=== Extracted entries ===

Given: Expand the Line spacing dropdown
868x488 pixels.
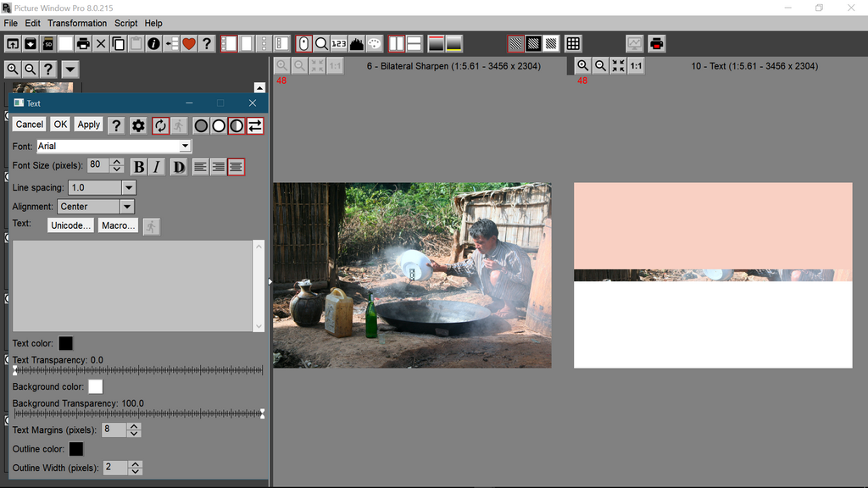Looking at the screenshot, I should coord(128,187).
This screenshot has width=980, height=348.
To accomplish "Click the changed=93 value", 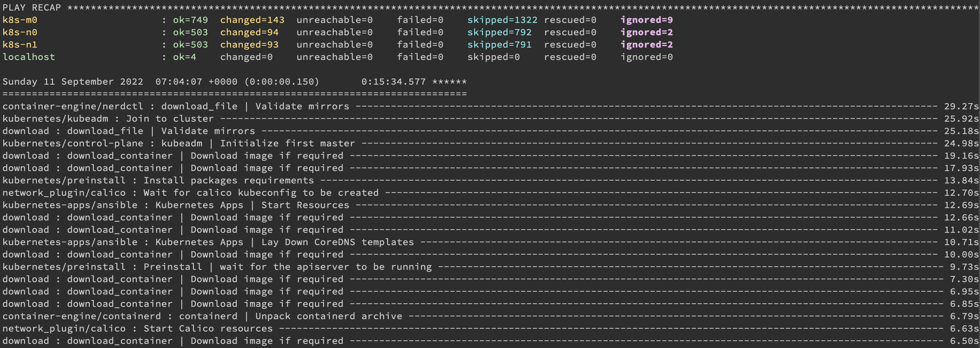I will click(249, 44).
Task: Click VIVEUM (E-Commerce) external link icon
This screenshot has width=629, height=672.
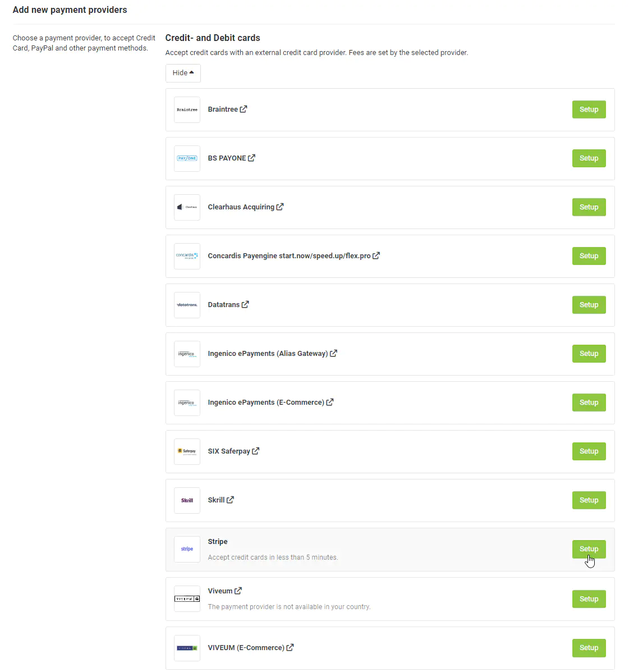Action: (290, 648)
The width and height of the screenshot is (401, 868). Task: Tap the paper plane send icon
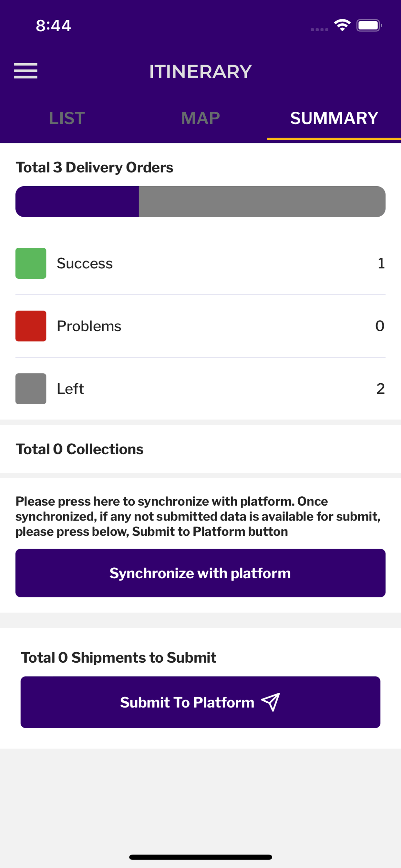coord(271,702)
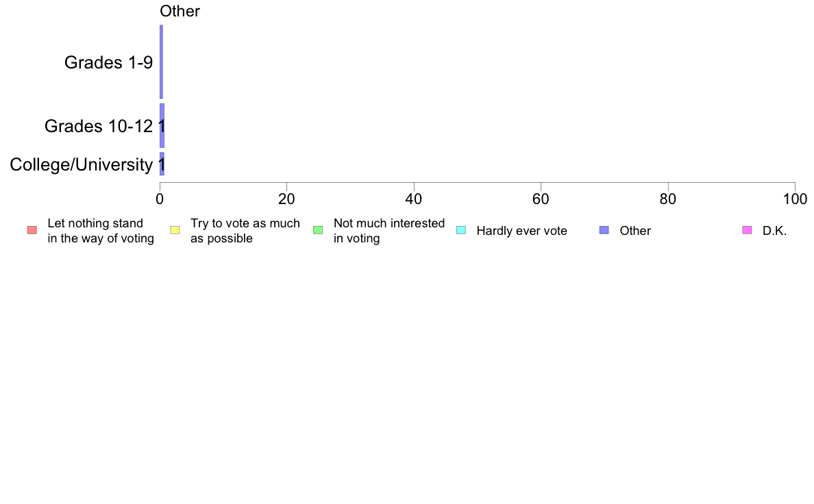Click the 'College/University' axis label
This screenshot has width=814, height=504.
[82, 164]
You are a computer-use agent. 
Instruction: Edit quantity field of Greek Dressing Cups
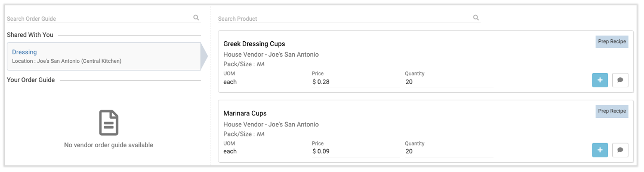pyautogui.click(x=448, y=82)
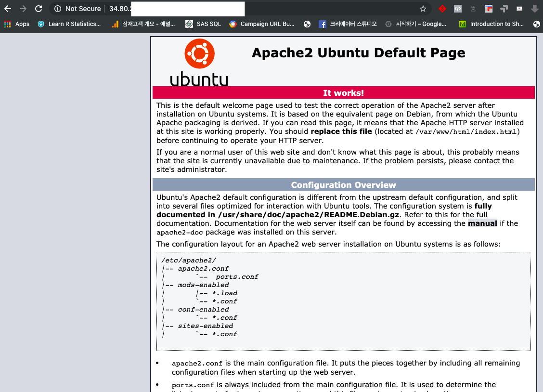Click the Ubuntu logo image
The height and width of the screenshot is (392, 543).
click(x=199, y=62)
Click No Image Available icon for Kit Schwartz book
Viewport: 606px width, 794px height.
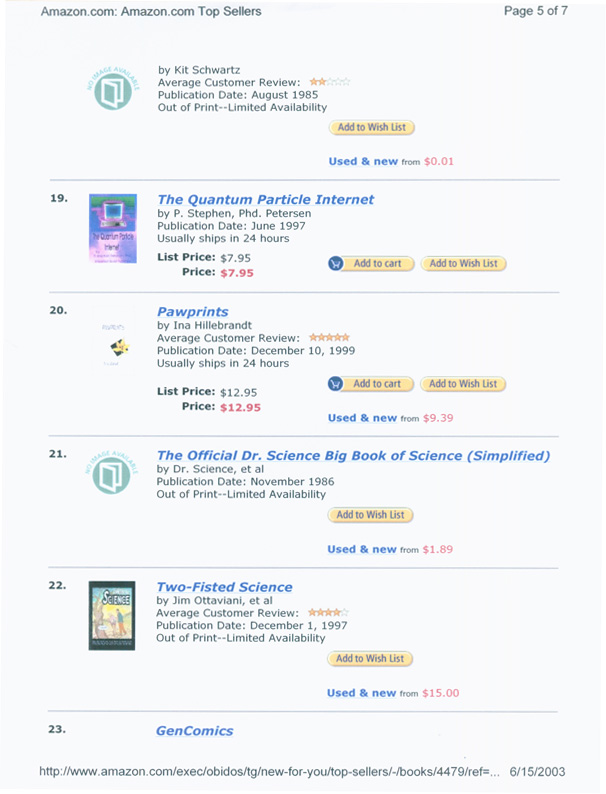click(x=113, y=88)
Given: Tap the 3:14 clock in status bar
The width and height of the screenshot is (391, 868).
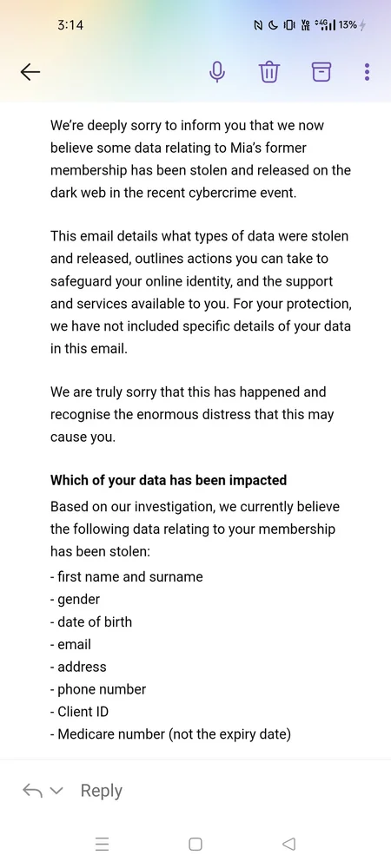Looking at the screenshot, I should (70, 25).
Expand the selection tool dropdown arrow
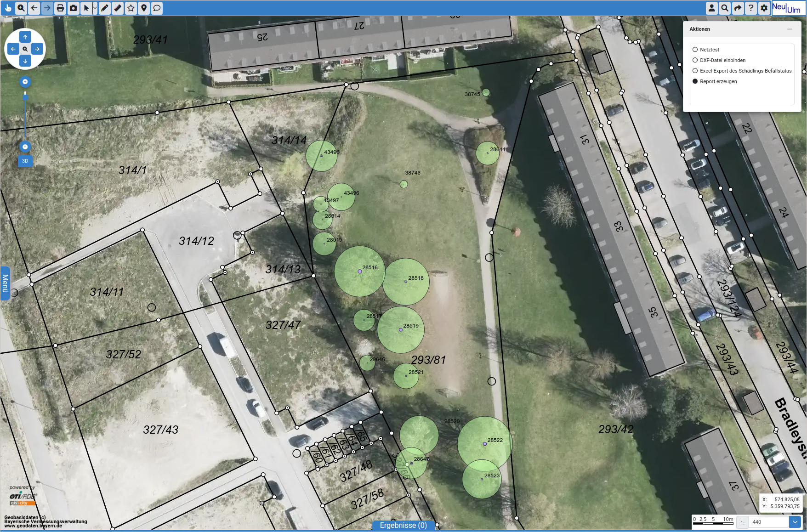This screenshot has height=532, width=807. click(95, 8)
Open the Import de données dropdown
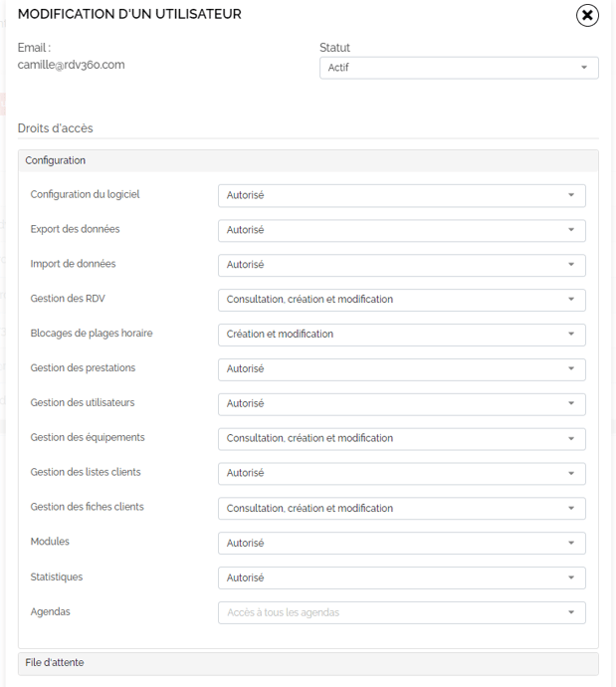616x687 pixels. pyautogui.click(x=401, y=265)
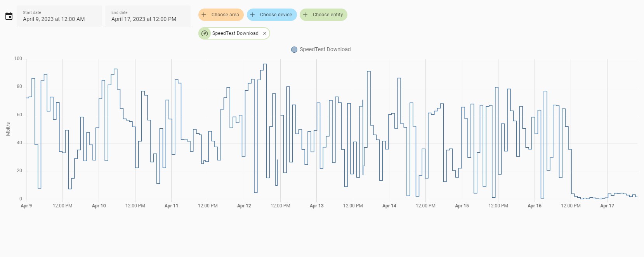
Task: Click the Apr 14 x-axis label
Action: (389, 206)
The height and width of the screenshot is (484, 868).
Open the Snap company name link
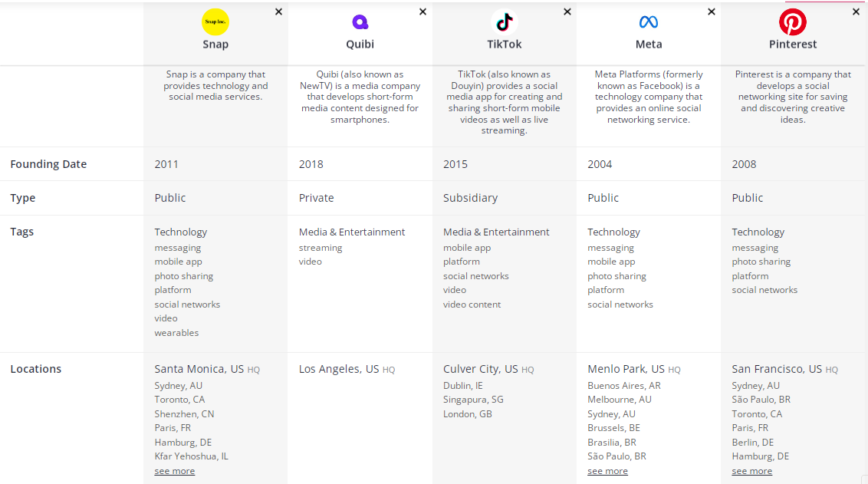tap(215, 44)

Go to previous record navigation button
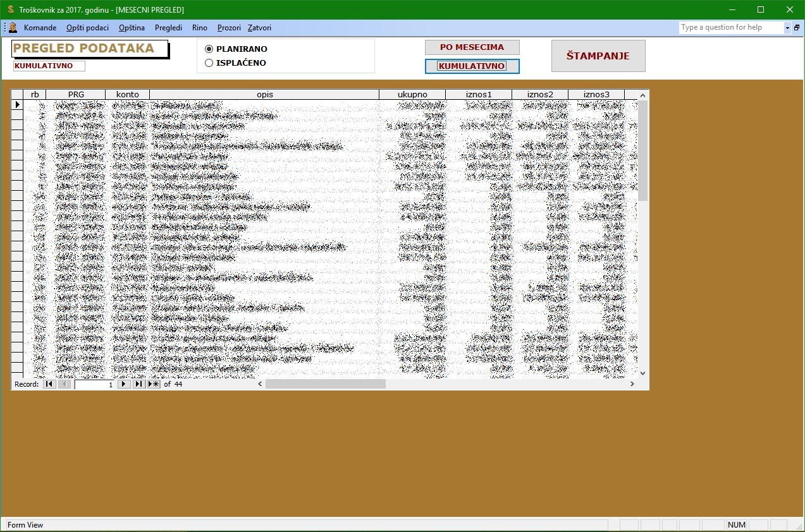point(65,384)
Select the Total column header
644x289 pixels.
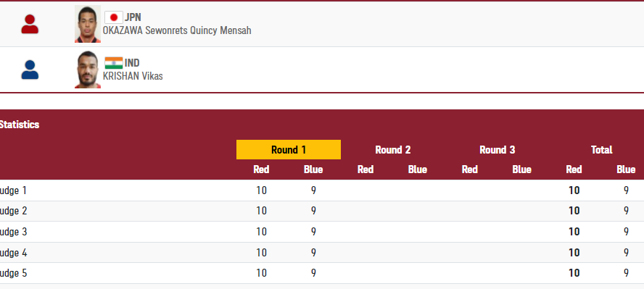point(601,150)
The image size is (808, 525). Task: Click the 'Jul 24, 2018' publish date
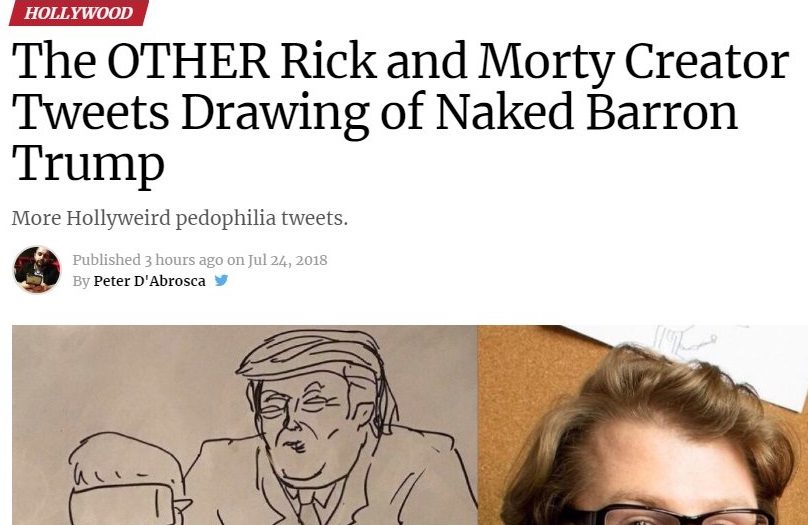pos(288,260)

===

Task directions :: Filter the listing above, keeping only the lines with "Given".

Response to this task ::
Given: Expand the Line spacing dropdown
Given: Tap the 3:14 clock in status bar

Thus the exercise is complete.